Created on 06-01-2021 08:02 PM - edited 06-02-2021 05:33 AM
Note: Cloudera does not support Antivirus software of any kind.
This article contains recommendations for excluding CDP components and directories from AV scans and monitoring. It is important to note that these recommendations do not apply to each service, and further, some services will have additional items to exclude that are unique to them. These details will be addressed in individual articles dedicated to the service in question.

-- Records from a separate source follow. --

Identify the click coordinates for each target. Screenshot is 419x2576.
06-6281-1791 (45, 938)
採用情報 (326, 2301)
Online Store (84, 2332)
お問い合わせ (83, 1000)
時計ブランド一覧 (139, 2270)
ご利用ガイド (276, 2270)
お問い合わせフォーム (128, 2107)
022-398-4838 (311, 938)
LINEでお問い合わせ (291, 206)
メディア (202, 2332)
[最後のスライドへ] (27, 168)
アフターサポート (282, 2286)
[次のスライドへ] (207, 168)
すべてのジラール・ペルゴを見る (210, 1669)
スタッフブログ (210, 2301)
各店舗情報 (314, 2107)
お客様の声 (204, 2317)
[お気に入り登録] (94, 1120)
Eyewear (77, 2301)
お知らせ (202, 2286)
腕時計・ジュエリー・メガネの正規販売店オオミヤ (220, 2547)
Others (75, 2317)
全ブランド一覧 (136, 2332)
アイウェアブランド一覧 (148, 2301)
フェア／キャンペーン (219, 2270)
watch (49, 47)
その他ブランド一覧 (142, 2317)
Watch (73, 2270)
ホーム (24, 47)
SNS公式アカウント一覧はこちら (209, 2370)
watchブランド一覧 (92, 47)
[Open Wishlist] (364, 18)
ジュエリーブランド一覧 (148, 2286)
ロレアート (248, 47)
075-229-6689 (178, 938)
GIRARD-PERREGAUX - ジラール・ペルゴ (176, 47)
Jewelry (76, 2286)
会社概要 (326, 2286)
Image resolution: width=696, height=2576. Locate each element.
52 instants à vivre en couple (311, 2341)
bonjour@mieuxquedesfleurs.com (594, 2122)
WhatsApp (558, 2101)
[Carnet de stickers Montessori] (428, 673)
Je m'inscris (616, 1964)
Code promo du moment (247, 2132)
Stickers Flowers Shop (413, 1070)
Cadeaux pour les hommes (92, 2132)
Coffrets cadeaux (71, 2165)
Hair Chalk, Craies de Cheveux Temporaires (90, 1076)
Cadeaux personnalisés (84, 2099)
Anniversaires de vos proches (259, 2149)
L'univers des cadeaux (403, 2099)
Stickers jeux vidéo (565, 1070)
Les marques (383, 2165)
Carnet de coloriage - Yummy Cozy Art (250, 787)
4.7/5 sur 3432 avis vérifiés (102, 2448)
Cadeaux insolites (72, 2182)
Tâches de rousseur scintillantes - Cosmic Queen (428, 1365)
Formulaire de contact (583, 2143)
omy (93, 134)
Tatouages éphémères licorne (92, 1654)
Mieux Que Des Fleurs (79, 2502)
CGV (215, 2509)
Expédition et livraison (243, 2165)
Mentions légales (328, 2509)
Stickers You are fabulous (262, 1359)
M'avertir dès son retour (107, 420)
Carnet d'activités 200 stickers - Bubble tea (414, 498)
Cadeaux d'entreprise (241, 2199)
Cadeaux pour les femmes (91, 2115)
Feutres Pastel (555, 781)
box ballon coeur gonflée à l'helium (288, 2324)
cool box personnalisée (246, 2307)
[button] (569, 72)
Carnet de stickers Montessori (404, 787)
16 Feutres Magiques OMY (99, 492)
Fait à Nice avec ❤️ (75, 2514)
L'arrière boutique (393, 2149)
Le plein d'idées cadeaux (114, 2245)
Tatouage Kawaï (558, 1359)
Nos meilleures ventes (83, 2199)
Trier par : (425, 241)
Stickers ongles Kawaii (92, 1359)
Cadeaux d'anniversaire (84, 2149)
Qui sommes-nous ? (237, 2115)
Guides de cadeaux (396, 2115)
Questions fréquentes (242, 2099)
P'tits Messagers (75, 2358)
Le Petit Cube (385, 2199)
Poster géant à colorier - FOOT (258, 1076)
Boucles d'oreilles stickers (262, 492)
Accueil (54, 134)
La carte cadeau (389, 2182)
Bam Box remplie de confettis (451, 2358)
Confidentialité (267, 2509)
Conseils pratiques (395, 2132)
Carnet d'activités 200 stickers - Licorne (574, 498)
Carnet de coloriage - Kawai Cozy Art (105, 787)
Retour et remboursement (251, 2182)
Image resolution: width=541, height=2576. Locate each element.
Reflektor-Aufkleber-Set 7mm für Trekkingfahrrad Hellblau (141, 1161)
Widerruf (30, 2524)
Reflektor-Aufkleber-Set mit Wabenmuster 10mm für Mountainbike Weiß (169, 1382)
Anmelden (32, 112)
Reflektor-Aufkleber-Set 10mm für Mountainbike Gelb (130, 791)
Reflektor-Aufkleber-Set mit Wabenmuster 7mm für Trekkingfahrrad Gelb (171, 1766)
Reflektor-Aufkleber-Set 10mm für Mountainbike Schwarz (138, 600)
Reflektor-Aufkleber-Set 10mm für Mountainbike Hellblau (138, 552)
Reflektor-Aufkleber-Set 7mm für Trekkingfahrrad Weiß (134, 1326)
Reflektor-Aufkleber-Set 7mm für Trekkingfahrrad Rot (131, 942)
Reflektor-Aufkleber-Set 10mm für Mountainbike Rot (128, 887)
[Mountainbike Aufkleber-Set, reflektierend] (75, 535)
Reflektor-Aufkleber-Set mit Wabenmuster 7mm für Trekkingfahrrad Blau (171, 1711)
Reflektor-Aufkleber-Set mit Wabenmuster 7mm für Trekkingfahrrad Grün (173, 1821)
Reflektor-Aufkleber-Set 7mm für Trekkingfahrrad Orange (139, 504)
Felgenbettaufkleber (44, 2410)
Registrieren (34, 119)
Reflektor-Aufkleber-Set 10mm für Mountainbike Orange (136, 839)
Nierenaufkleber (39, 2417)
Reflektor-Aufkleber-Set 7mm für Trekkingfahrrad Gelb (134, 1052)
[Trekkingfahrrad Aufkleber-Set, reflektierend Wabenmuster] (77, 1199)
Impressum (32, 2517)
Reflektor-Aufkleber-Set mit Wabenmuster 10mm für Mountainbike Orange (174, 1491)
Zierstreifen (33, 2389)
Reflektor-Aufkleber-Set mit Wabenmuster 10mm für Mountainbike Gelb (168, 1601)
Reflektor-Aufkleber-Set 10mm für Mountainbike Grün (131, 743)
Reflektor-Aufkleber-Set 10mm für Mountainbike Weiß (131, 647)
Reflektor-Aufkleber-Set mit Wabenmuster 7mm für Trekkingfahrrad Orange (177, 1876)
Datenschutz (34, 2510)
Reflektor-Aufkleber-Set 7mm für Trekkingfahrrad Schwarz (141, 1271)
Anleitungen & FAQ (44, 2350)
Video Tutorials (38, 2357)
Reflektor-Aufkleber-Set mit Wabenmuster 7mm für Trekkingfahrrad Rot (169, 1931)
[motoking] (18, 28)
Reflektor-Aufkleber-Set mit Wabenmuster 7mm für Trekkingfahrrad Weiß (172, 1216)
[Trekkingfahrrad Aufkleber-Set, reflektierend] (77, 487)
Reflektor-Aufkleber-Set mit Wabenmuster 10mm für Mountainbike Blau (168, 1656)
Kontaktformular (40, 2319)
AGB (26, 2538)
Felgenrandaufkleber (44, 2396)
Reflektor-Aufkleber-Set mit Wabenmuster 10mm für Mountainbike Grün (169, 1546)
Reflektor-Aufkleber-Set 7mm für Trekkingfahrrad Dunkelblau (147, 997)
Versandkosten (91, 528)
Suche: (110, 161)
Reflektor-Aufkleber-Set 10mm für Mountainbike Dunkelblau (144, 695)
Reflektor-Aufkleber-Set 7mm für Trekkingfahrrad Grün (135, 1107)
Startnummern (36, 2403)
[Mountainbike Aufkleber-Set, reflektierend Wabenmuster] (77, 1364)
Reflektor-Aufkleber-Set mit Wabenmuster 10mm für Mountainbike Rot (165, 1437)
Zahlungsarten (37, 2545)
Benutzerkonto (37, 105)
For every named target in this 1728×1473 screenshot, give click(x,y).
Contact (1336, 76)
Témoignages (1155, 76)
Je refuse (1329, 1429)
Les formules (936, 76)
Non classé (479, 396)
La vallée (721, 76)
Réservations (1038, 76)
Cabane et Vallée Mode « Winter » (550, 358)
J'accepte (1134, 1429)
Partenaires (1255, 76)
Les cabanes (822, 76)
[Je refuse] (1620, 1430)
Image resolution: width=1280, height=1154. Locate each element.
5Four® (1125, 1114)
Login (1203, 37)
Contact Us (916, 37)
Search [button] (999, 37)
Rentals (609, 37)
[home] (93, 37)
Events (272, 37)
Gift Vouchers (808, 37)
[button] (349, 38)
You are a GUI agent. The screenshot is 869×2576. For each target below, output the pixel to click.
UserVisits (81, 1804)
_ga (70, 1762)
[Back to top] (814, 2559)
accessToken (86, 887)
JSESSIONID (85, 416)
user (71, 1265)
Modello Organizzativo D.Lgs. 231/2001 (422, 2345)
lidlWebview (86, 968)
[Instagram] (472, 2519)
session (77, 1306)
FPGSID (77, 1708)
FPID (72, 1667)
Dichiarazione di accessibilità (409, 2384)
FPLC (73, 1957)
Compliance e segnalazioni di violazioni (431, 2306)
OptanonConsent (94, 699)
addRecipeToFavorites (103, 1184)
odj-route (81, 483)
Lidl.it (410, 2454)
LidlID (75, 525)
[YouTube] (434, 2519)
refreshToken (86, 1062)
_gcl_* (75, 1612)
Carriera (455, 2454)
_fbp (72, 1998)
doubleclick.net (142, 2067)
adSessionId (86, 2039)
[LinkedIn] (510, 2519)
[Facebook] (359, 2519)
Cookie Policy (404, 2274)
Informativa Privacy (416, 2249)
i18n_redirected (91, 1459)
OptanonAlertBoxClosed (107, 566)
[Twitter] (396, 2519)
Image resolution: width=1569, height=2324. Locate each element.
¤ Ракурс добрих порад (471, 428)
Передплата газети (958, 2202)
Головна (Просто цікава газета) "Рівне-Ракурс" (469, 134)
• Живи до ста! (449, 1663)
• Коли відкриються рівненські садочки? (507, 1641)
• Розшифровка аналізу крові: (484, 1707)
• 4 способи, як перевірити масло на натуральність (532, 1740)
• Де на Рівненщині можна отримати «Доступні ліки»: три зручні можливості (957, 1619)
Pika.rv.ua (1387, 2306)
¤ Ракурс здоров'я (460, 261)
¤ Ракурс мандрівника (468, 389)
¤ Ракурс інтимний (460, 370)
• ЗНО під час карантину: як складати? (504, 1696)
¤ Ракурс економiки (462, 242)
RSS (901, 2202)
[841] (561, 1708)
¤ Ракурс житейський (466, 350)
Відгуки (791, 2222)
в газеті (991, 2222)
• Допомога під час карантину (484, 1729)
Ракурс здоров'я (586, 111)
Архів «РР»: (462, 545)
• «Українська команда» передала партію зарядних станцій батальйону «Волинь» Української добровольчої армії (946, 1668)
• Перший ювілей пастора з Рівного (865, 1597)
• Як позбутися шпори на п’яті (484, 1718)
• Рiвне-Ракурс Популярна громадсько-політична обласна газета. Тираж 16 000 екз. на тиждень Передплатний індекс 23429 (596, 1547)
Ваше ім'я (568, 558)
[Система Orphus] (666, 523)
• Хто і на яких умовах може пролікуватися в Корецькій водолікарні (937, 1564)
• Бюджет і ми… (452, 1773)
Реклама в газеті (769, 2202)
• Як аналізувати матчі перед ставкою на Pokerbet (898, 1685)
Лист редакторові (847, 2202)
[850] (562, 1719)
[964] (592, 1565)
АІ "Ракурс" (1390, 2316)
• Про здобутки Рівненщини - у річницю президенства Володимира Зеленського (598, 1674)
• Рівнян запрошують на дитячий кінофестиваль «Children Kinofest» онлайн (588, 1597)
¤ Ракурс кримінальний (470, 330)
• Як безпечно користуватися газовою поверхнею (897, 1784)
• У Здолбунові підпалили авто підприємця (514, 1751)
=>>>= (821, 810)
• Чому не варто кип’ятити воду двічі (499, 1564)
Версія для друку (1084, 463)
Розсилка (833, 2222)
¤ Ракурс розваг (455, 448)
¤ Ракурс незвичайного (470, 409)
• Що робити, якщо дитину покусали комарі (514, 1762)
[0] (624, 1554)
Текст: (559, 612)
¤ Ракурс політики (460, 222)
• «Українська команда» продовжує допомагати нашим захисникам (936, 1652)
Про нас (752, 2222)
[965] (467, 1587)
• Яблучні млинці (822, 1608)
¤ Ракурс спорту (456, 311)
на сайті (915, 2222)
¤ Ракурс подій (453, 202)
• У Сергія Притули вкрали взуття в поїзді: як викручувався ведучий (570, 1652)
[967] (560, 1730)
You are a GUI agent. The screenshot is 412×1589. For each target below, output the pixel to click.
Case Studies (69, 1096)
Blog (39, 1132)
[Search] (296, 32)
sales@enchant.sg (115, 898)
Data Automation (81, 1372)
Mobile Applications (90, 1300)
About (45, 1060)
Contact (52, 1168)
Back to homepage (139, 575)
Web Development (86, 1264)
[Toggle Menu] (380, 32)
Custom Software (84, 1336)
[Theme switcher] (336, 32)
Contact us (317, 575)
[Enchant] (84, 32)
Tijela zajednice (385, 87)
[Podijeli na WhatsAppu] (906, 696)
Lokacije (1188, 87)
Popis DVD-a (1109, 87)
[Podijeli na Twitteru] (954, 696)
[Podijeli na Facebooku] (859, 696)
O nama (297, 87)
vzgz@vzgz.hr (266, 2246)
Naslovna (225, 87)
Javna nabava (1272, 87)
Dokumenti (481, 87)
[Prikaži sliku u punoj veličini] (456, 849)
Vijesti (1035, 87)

The three primary locations you will want to exclude from Antivirus are:
In general, consider excluding the following directories and all of their subdirectories:
/opt/cloudera
/etc/<component>
/var/lib/<component>
/var/run/<component>
/var/log/<component>
/var/tmp/<component>
/tmp/<component>
Note: The <component> does not only refer to the service name, as a given service may have multiple daemons with their own directories.
Example: cloudera-scm-agent and cloudera-scm-server
Across CDP services, there are also many user-configurable locations. Most of these can be found in Cloudera Manager properties with names like "service.scratch.dir" and "service.data.dir"; go to Cloudera Manager > Service > Configuration and search for any property containing "dir", all of which may be considered for exclusion. Instructions for specific services follow:
Note: Cloudera Manager has a special requirement in the form of a user-configurable database. I recommend you to exclude this database. However, the details of this database are set on installation; the database may be co-located with cloudera-scm-server, or on a remote host. Consult with your database administrators for details on the path where the database information is stored.
Consider excluding the following directories and all of their subdirectories:
/opt/cloudera/cm
/opt/cloudera/cm-agent /etc/cloudera-scm-agent /etc/cloudera-scm-server /var/lib/cloudera-host-monitor
/var/lib/cloudera-scm-agent
/var/lib/cloudera-scm-eventserver
/var/lib/cloudera-scm-server
/var/lib/cloudera-scm-server-db
/var/lib/cloudera-service-monitor
/var/run/cloudera-scm-agent /var/run/cloudera-scm-server
/var/run/cloudera-scm-server-db /var/log/cloudera-scm-agent
/var/log/cloudera-scm-alertpublisher
/var/log/cloudera-scm-eventserver
/var/log/cloudera-scm-firehose
/var/log/cloudera-scm-server
Note: The directories in HDFS are user-configurable. I recommend you exclude these, especially the data directory for the DataNode and the meta directories for the NameNode and JournalNode. These details can be found in the hdfs-site.xml file:
# grep -A1 "dir" /etc/hadoop/conf/hdfs-site.xml
Consider excluding the following directories and all of their subdirectories:
/opt/cloudera /var/lib/hadoop-hdfs
/var/log/hadoop-hdfs
/tmp/hadoop-hdfs
Note: HDFS, YARN, MapReduce, and ZooKeeper are mutually interdependent and you are likely to experience unsatisfactory results if you fail to exclude the other components.
Note: The directories YARN uses are user-configurable. I recommend you exclude them. These properties can be found in Cloudera Manager > YARN > Configuration:
yarn.nodemanager.local-dirs yarn.nodemanager.log-dirs yarn.nodemanager.recovery.dir yarn.timeline-service.leveldb-state-store.path yarn.timeline-service.leveldb-timeline-store.path
Consider excluding the following directories and all of their subdirectories:
/opt/cloudera /var/lib/hadoop-yarn
/var/log/hadoop-yarn
Note: HDFS, YARN, MapReduce, and ZooKeeper are mutually interdependent and you are likely to experience unsatisfactory results if you fail to also exclude the other components.
Note: Some directories in MapReduce are user-configurable. I recommend you exclude them. These properties can be found in Cloudera Manager > MapReduce > Configs, and this one, in particular, should be excluded:
mapreduce.jobhistory.recovery.store.leveldb.path
Consider excluding the following directories and all of their subdirectories:
/opt/cloudera /var/lib/hadoop-mapreduce
/var/log/hadoop-mapreduce
Note: HDFS, YARN, MapReduce, and ZooKeeper are mutually interdependent and you are likely to experience unsatisfactory results if you fail to also exclude the other components.
Note: ZooKeeper has a user-configurable data directory. I recommend you exclude it. This directory can be found by running the following command:
# grep dataDir /etc/zookeeper/conf/zoo.cfg
Consider excluding the following directories and all of their subdirectories:
/opt/cloudera
/var/log/zookeeper
Note: HDFS, YARN, MapReduce, and ZooKeeper are mutually interdependent and you are likely to experience unsatisfactory results if you fail to also exclude the other components.